Sie erwischte ihr eigenes Spiegelbild im schwarzen Glas des Fensters und erkannte die Frau, die dort so still und mit Absicht stand, für einen Moment nicht wieder.
Neun Uhr vierzig, dachte sie. Er würde früh sein, so wie er immer früh war, wenn er so tat, als würde er sich nicht darauf freuen.
Die Klingel ging um neun Uhr achtunddreißig, und es fuhr durch sie hindurch wie ein entzündetes Streichholz.

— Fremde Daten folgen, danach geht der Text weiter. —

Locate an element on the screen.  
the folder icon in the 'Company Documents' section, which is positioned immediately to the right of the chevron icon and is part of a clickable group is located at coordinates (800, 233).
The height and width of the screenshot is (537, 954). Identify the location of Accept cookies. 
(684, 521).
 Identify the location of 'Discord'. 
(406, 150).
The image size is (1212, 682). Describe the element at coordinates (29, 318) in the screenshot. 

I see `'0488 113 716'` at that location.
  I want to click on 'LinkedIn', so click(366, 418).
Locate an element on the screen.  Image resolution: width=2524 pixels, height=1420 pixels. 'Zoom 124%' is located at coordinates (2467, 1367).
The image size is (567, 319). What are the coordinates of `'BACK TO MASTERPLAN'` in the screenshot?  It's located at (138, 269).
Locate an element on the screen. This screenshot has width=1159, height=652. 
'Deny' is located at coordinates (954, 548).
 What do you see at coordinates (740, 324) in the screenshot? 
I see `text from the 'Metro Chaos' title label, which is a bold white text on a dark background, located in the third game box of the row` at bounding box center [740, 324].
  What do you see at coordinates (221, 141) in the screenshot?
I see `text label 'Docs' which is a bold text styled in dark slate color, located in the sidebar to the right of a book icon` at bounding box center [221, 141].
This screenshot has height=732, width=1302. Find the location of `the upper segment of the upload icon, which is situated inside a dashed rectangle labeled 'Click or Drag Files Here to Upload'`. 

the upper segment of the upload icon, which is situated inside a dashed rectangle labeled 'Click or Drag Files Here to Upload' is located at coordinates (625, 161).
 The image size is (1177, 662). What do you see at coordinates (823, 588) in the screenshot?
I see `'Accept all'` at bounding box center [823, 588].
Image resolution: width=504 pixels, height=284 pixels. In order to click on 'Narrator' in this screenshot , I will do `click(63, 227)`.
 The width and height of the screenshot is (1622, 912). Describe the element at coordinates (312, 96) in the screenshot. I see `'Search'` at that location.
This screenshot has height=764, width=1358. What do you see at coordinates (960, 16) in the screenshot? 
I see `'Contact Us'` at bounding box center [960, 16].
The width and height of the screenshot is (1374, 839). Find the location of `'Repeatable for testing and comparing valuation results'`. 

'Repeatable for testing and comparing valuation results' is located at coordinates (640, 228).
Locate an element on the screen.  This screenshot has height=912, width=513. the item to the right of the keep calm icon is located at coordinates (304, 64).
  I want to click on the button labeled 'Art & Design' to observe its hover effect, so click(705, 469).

Sie ließ sie verklingen. Dann stand sie noch einen Moment da, die Handfläche flach auf der kalten Anrichte, und hielt fest, was von einem Abend übrig war, der noch immer nur ihr gehörte.
Es klingelte erneut, diesmal geduldig, so wie manche Menschen geduldig sind bei Dingen, von denen sie bereits wissen, dass sie sie bekommen werden.
Noch nicht, dachte sie, und meinte es als Zärtlichkeit, nicht als Verzögerung.
Als sie schließlich durch den Raum ging, fand ihre Hand den Knopf, bevor ihr Verstand vollständig zugestimmt hatte, und die Stunde, die sie mit Absicht gebaut hatte — die gute — endete auf einem einzigen Ton, eine halbe Sekunde länger gehalten, als nötig gewesen wäre.